What to work on: Transcribe exactly the lines from the one containing "Task: Select option" through the end of the data, both included. Leave out pictures.
─── Task inputs
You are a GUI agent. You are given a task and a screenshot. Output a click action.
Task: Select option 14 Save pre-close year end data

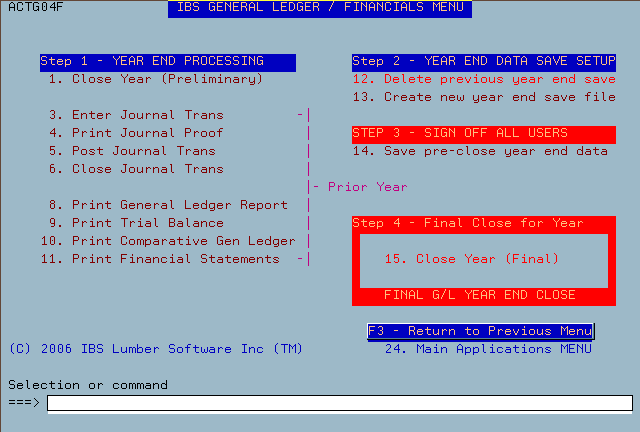(x=480, y=151)
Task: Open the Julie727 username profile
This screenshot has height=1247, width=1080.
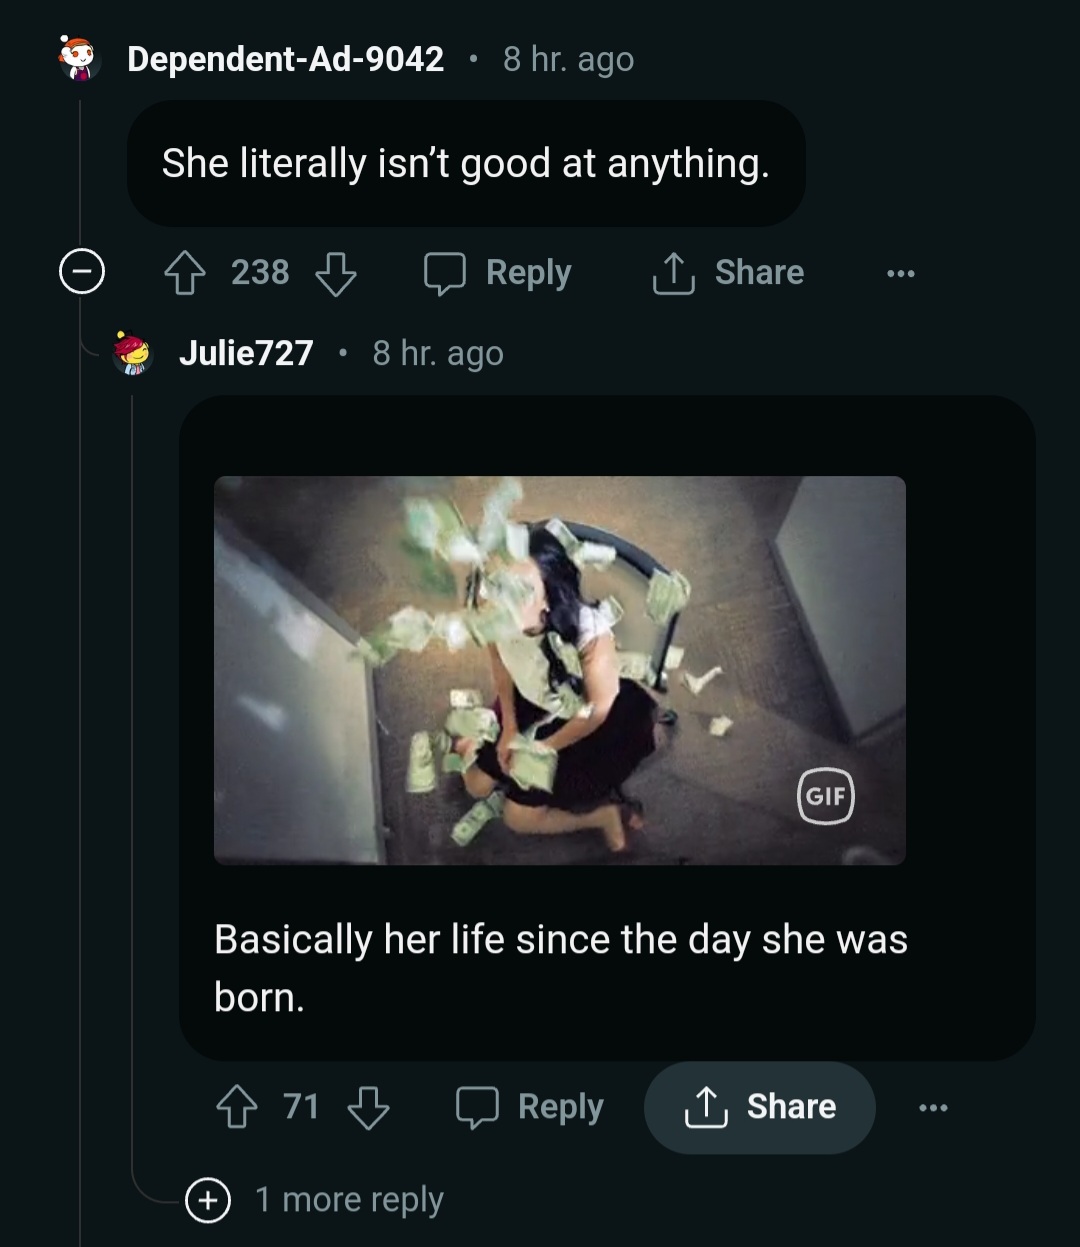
──────
Output below:
Task: Select option 14 Save pre-close year end data

(x=480, y=151)
Task: Open the Julie727 username profile
This screenshot has height=1247, width=1080.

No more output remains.